4. Enter the Infrastructure BGP AS you want to use within the Prisma Access infrastructure.
   If you want to use dynamic routing to enable Prisma Access to dynamically discover routes to resources on your remote networks and HQ/data center locations, specify the autonomous system (AS) number. If you do not supply an AS number, the default AS number 65534 will be used.
5. If you have not yet completed the service setup configuration, enter the Internal Domain List, Strata Logging Service, and Advanced settings.
   See Configure the Service Infrastructure for details.
6. (Mobile User Deployments Only) Add IPv6 IP address pools for your Mobile Users—GlobalProtect deployment.
   A Mobile Users—GlobalProtect deployment requires IP address pools. Both IPv4 and IPv6 IP address pools are required to enable IPv6 functionality. You apply IPv4 addresses at a regional or Worldwide level; you apply IPv6 addresses at a Worldwide level. Specify a minimum /80 subnet.

   Prisma Access subdivides the Worldwide IPv6 addresses using the following method:

   • Prisma Access assigns each location (gateway) a pool from a /112 subnet. Because each GlobalProtect connection uses one IP address from the pool, this allocation allows over 65,000 available IPv6 addresses to be assigned to users’ endpoints per location.
     If you experience an auto-scale event (if a large number of users log in to a single Prisma Access location), Prisma Access can add another location with another /112 subnet.
   • When you enable a location to use IPv6, Prisma Access assigns an IPv6 address pool to the region to which the location belongs, and divides up the pool between the total number of regions that have IPv6 enabled.

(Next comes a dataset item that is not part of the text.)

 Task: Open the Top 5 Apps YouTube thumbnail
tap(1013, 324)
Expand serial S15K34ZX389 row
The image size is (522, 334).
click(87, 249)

   Do not use local-link addresses (fe80::/10) in an IP address pool.
   1. Select PanoramaCloud ServicesConfigurationMobile Users—GlobalProtect.
   2. In the Onboarding section, select the portal Hostname or select Configure.
   3. Select the IP Pools tab.
   4. Enter an IP Pool IPv6.
      • You must enter both IPv4 and IPv6 IP addresses for mobile users. Prisma Access requires IPv4 and IPv6 addresses to support its internal infrastructure when using IPv6. See IP Address Pools in a Mobile Users—GlobalProtect Deployment for more information about IPv4 IP address pools.
      • Enter a minimum IPv6 subnet of /80.
      • Prisma Access subdivides each subnet per region.

7. Commit and Push your changes.
8. Select PanoramaCloud ServicesStatusNetwork DetailsService Infrastructure and make a note of the following IPv6 addresses:
   • Captive Portal Redirect IP Addresses—Used with Authentication Portal-based User-ID address mapping
   • Tunnel Monitor IP Address—Used for Tunnel Monitoring

   Because GlobalProtect mobile users require an IPv4 address for the VPN tunnels, loopback addresses, whose IP addresses are taken from the Infrastructure Subnet, still use IPv4 addresses.